*** Records for this task
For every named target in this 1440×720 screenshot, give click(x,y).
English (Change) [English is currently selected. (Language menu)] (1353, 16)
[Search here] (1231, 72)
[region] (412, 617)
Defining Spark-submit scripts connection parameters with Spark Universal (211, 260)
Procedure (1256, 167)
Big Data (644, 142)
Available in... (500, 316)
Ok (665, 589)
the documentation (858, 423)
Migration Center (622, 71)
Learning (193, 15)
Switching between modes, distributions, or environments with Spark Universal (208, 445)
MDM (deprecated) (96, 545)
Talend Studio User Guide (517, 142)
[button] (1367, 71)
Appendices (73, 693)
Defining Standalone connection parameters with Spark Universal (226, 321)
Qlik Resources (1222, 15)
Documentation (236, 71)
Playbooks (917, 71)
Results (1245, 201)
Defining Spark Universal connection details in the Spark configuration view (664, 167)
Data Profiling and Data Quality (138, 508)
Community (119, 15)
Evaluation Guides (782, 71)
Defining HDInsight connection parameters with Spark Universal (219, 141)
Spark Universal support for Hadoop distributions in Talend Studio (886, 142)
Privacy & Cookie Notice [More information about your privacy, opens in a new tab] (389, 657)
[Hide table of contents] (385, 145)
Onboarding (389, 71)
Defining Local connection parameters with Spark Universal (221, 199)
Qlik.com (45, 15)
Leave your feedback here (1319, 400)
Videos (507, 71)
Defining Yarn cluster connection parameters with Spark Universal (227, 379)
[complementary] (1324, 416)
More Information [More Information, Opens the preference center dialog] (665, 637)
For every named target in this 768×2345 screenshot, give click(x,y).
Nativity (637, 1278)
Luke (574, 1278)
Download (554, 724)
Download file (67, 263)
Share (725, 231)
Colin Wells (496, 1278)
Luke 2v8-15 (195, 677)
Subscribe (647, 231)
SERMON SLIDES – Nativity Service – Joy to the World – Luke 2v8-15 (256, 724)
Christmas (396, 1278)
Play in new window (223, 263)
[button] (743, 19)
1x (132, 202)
******
*** Records for this task
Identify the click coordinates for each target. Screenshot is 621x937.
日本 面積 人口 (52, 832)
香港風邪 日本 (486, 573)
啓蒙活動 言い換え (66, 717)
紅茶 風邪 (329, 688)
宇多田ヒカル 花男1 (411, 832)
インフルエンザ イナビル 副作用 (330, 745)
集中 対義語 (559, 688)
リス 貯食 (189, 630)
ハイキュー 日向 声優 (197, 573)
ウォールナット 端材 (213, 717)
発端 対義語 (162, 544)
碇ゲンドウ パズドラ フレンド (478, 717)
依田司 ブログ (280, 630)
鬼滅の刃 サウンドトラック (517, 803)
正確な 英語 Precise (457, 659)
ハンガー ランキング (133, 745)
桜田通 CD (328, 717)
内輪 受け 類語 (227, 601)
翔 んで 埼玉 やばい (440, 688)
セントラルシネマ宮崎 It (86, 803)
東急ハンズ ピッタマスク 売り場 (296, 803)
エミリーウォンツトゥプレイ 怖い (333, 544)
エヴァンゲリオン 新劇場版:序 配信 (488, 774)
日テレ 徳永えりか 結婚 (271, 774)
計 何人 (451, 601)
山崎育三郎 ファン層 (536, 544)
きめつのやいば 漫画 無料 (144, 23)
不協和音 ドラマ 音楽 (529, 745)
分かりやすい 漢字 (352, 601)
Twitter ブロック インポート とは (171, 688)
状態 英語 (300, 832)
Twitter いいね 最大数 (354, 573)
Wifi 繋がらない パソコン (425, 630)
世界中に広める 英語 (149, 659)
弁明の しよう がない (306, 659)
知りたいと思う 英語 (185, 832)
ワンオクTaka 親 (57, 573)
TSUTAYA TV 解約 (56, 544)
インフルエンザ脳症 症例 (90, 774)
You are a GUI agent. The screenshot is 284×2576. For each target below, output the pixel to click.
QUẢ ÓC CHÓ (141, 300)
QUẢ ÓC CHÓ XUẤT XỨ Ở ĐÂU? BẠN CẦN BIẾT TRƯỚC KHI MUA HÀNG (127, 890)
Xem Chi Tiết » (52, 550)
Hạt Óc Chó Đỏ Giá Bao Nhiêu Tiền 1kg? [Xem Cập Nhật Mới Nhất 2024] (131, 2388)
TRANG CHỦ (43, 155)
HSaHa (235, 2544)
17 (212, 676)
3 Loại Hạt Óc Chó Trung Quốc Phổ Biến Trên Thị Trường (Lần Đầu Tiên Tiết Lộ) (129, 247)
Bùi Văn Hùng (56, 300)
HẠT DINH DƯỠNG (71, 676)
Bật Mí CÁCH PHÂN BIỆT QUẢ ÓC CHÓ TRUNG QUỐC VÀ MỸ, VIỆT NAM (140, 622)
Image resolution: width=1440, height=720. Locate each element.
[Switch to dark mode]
******
*** Records for this task
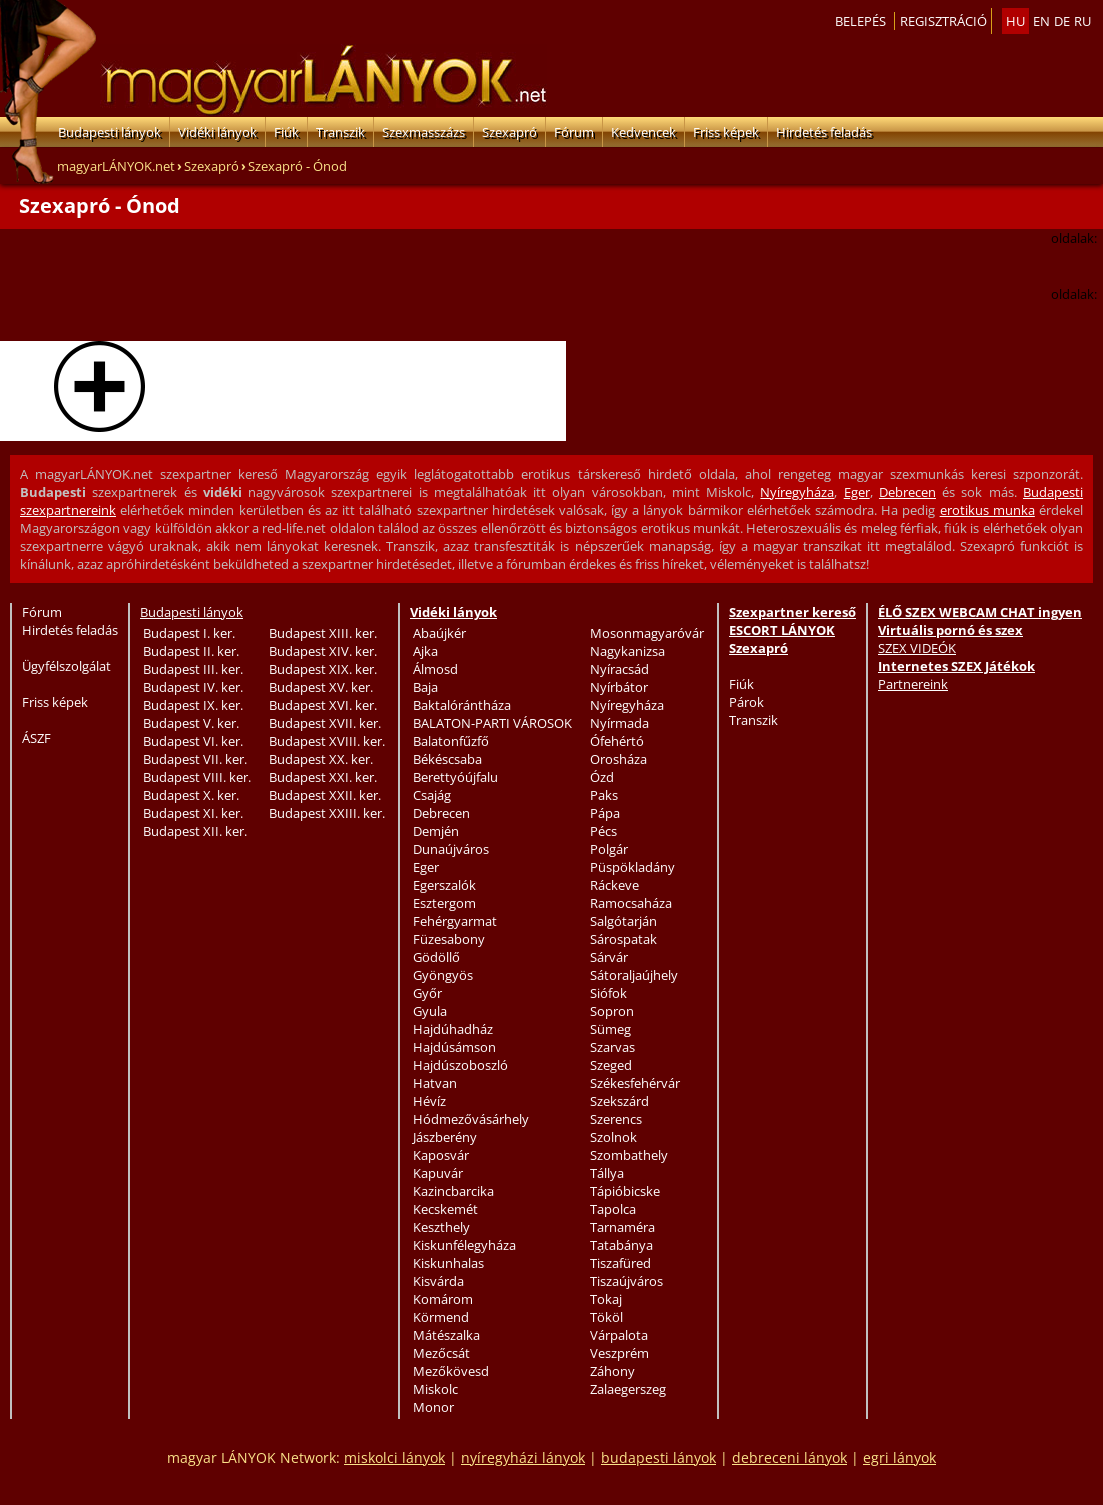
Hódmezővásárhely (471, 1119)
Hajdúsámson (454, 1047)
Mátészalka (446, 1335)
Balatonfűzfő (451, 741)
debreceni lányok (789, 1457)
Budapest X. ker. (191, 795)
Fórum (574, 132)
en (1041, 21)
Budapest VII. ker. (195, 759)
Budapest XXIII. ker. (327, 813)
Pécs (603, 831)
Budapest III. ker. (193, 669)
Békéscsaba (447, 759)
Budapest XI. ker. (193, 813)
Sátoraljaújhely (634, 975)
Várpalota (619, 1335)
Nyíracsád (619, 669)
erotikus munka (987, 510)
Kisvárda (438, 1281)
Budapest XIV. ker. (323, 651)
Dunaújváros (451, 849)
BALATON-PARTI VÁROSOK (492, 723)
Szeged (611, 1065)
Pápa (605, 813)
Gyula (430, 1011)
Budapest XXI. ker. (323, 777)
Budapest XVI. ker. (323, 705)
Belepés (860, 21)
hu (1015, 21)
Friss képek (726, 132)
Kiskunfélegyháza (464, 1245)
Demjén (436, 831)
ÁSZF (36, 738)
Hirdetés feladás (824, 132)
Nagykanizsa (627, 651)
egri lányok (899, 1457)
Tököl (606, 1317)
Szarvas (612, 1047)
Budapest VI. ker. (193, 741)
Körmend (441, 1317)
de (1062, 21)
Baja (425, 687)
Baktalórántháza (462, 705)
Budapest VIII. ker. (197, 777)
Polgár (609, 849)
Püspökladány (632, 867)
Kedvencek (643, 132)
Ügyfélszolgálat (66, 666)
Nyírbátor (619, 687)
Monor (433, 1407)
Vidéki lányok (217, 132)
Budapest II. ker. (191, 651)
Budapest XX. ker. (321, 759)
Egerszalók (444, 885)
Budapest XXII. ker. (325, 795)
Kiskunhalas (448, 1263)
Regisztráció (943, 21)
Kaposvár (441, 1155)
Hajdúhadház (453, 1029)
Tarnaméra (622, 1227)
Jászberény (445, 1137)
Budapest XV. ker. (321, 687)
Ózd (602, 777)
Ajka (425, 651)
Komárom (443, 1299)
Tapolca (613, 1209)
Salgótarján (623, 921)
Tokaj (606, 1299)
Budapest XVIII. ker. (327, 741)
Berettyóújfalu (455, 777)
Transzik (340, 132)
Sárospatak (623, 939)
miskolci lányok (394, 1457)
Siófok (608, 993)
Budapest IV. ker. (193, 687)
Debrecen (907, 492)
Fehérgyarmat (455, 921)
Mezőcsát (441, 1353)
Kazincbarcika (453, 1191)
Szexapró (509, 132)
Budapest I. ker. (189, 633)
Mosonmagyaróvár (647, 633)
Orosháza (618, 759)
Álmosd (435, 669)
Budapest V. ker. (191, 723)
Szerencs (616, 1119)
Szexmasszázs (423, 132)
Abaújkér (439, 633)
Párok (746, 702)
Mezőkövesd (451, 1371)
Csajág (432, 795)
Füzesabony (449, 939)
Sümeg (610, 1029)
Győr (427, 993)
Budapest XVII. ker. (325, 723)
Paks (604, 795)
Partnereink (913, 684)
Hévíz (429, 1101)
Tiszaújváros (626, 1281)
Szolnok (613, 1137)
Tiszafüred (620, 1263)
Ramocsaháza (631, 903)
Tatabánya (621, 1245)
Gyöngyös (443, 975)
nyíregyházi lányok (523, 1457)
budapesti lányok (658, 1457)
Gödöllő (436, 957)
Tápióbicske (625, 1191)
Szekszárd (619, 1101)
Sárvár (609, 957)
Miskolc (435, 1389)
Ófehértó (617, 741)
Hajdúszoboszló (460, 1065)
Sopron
******
Exercise description: Repeat word for word the lines above, starting at the line that contains "Budapest X. ker. (191, 795)" and ending at the line that contains "Várpalota (619, 1335)", with both of those lines included.

Exercise output:
Budapest X. ker. (191, 795)
Fórum (574, 132)
en (1041, 21)
Budapest VII. ker. (195, 759)
Budapest XXIII. ker. (327, 813)
Pécs (603, 831)
Budapest III. ker. (193, 669)
Békéscsaba (447, 759)
Budapest XI. ker. (193, 813)
Sátoraljaújhely (634, 975)
Várpalota (619, 1335)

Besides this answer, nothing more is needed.